Various reasons for France's approach
But Christian Egenhofer, associate senior research fellow at Brussels-based think tank Center for European Policy, says the EU's so-called strategic autonomy is one reason France is betting on nuclear energy. The EU is aiming for independence not only regarding defense, but also energy independence.
"We have roughly 100 nuclear power plants in Europe. We need nuclear scientists and engineers to take care of their maintenance work — or we will have to farm out these tasks to the US, China or Korea, which would pose security issues," he told DW.
He added that France's grid structure is additionally a stumbling block for a massive deployment of renewables.
"The country's electric grid is centralized around Paris, where most of the electricity is consumed. All the power is brought there and redispatched across the country. That's not suitable for decentralized renewables projects, and adapting the grid will take years," Egenhofer explained.
Nevertheless, he believes France will shift to more renewables in the long run.
Energy shortages expected in winter
Philippe Mante is strongly hoping for that. He's in charge of climate affairs at EELV, France's green party, which is opposed to constructing new nuclear plants. For the sake of energy security, the party is not in favor of immediately dismantling existing nuclear energy plants.
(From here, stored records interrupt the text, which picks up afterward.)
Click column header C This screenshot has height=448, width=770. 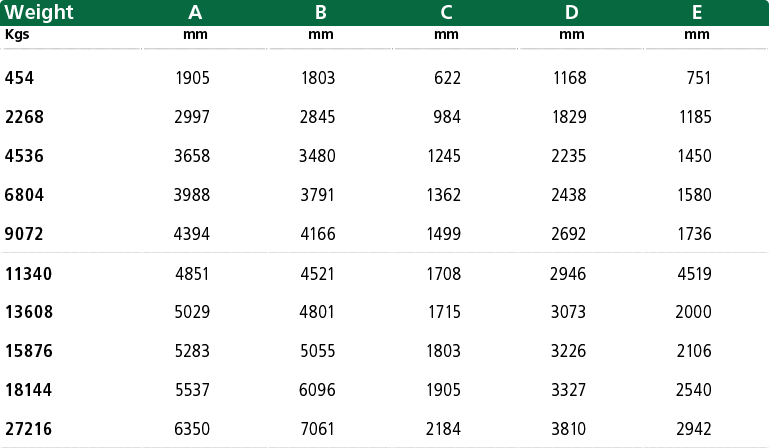coord(446,12)
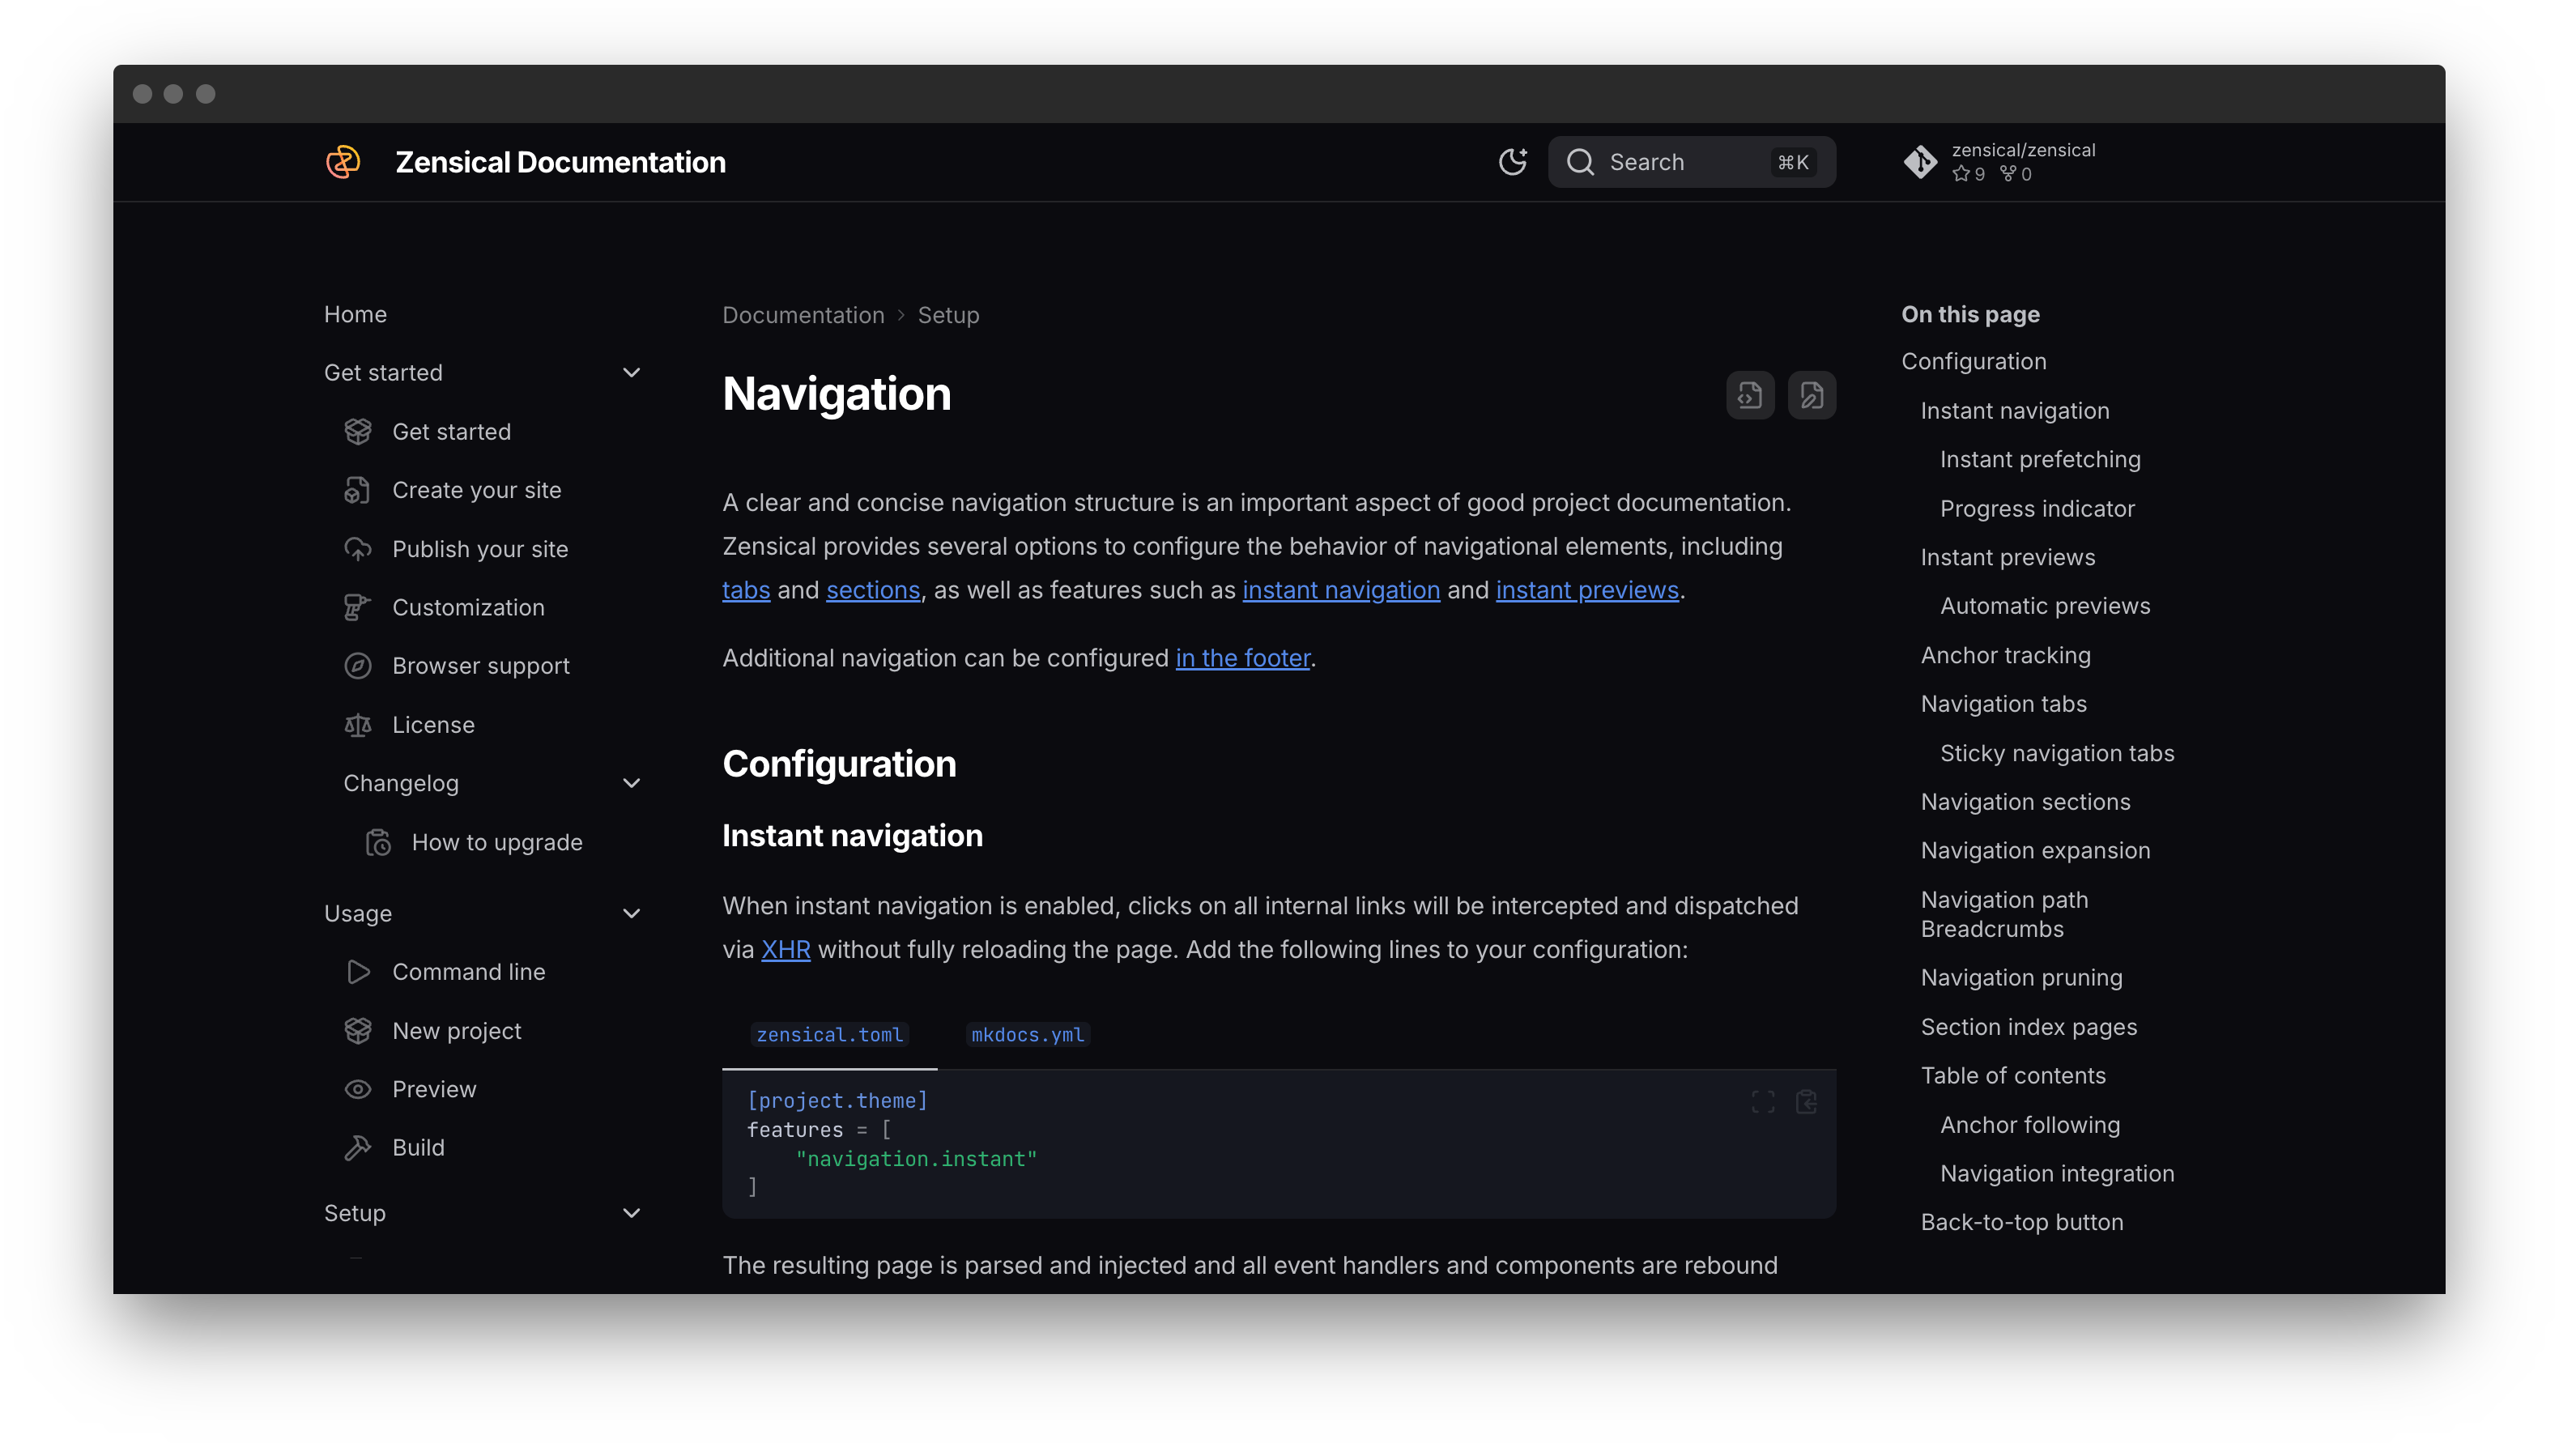
Task: Follow the instant navigation link
Action: point(1340,590)
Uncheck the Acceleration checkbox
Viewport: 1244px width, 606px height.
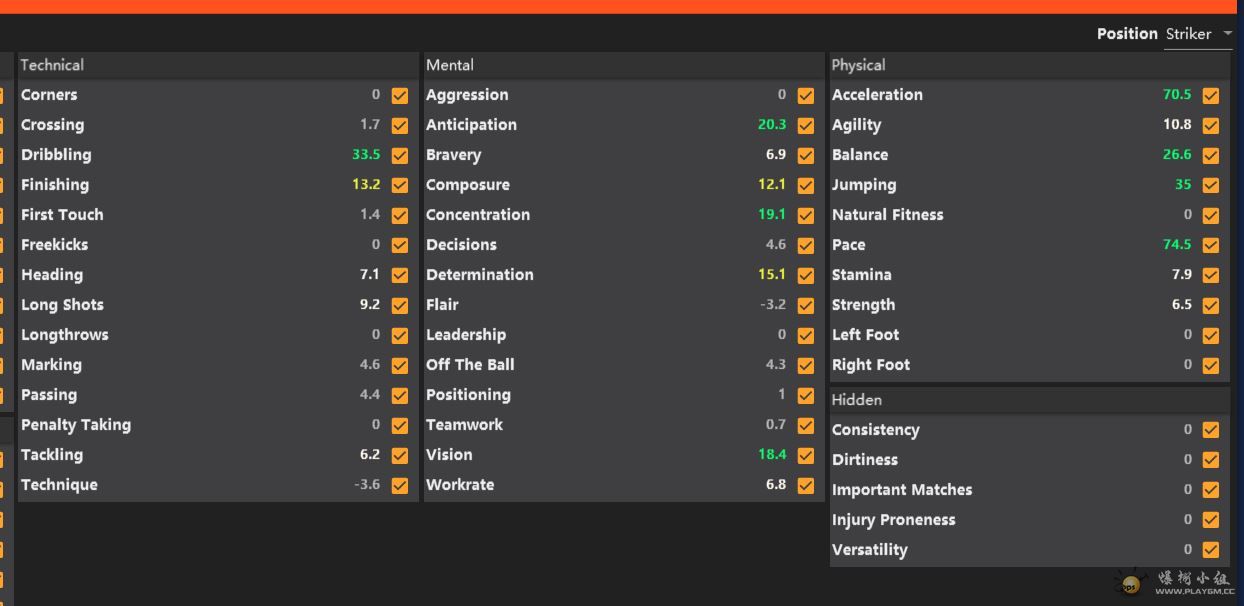pos(1211,96)
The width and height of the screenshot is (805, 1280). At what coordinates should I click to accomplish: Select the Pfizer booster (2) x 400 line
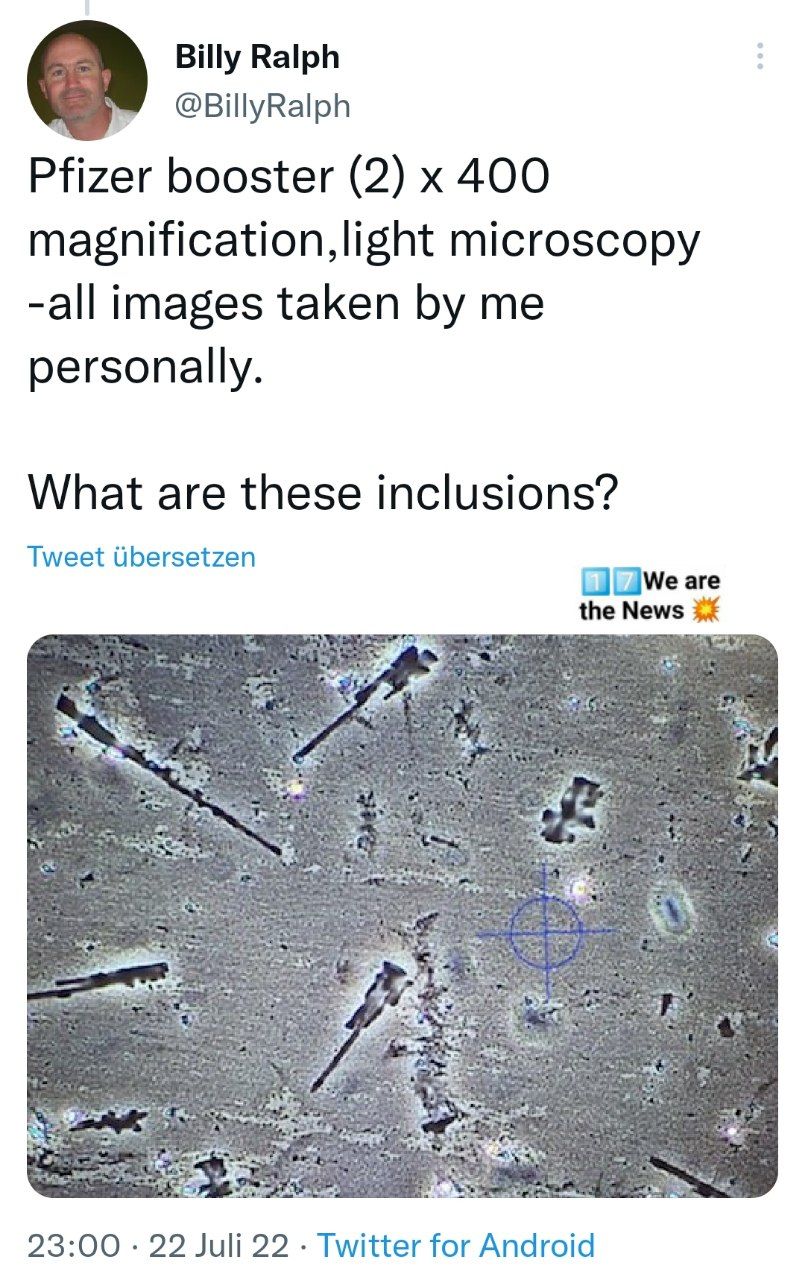[289, 178]
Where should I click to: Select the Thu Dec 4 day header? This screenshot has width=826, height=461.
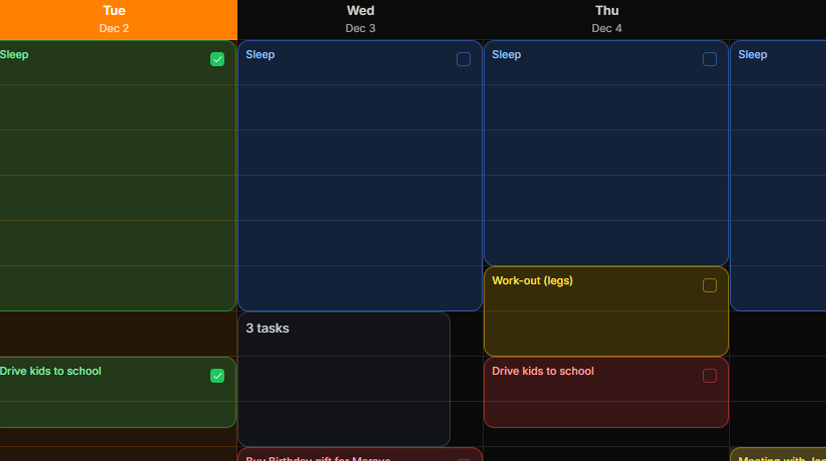coord(606,19)
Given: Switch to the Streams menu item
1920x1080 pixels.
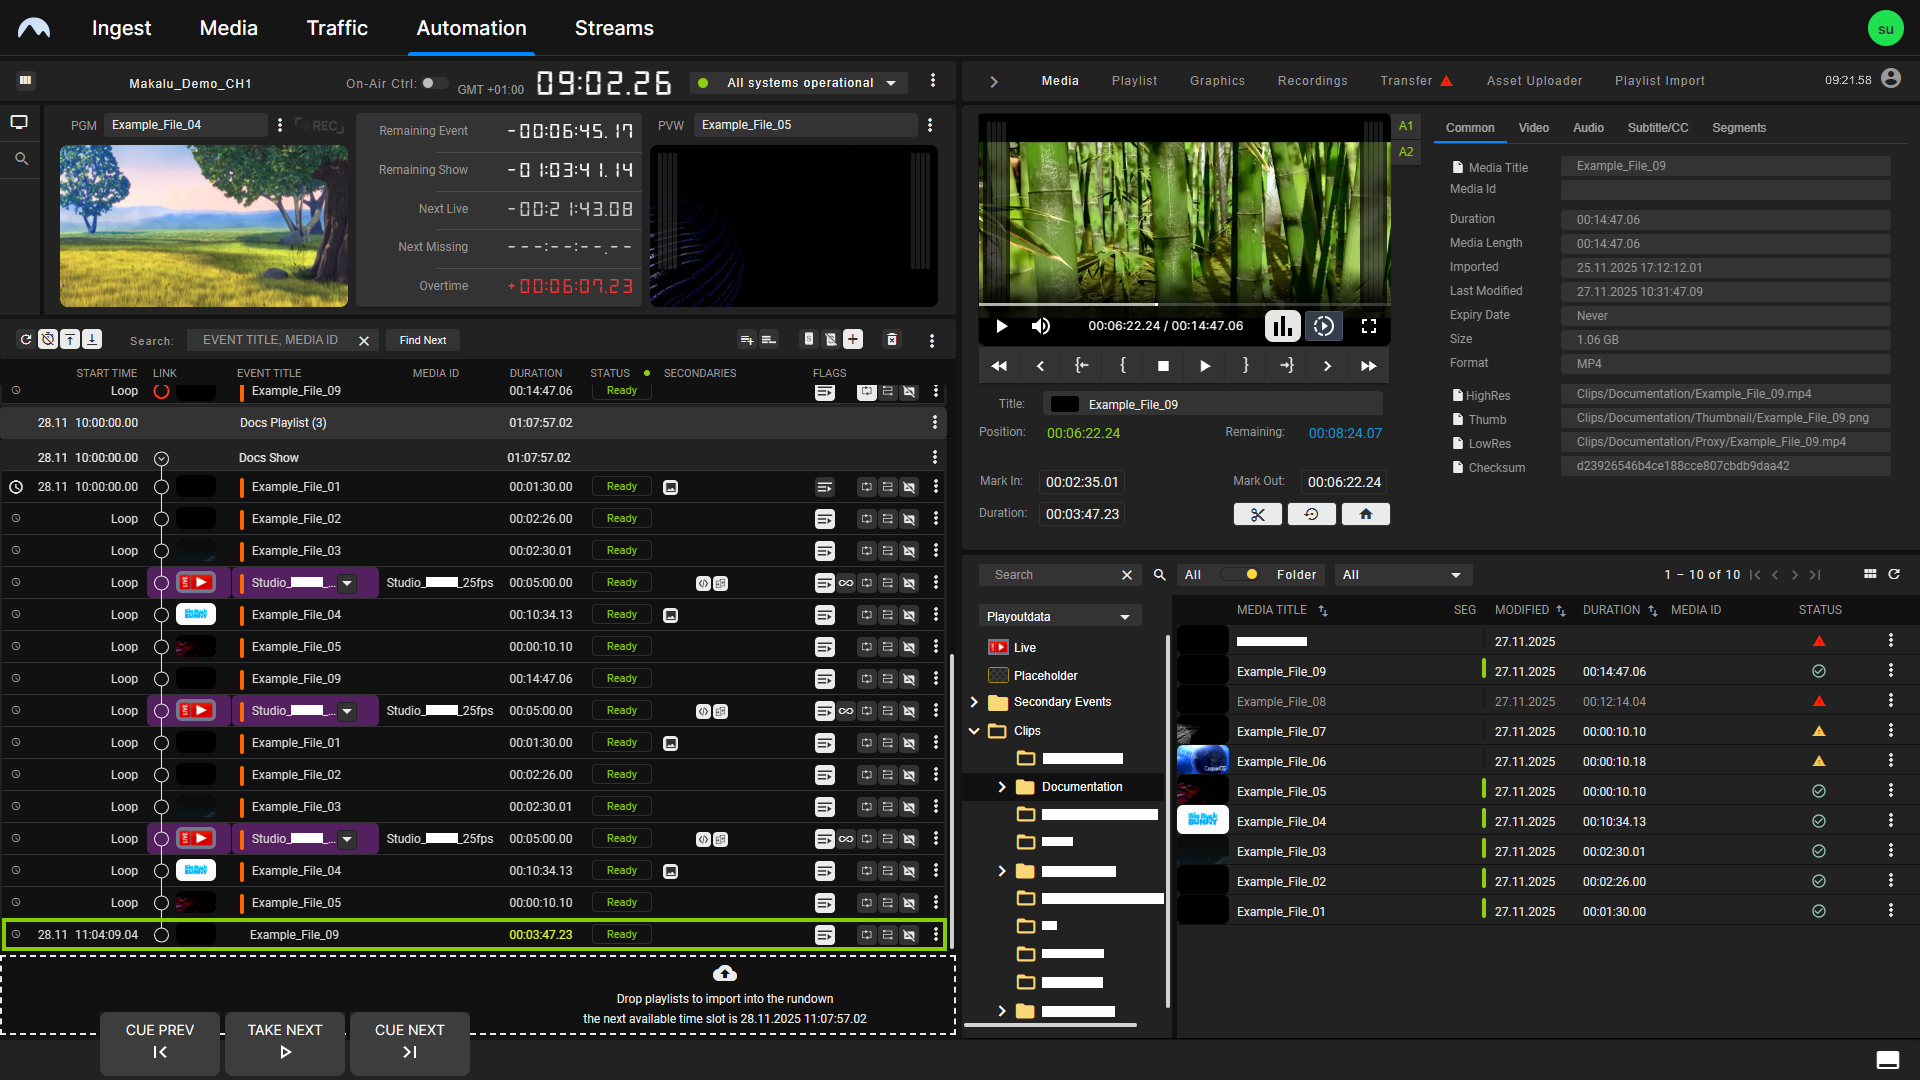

"Even supporters of nuclear energy must know, given the current situation, that we need to massively and right away deploy renewable energy projects," he said in an interview with DW.
But even Mante has little expectation of that happening right away.
"I think we should all quickly buy very warm pullovers, as we are likely to face electricity shortages this winter," he said gloomily.
Neighboring countries will be watching closely. Until now, France has been Europe's biggest net energy exporter. This year, however, the country will have to import more electricity than it's exporting.
That's likely to add even more pressure to energy prices, which are already skyrocketing, due among other things to Moscow's invasion of Ukraine and reduced delivery of Russian gas.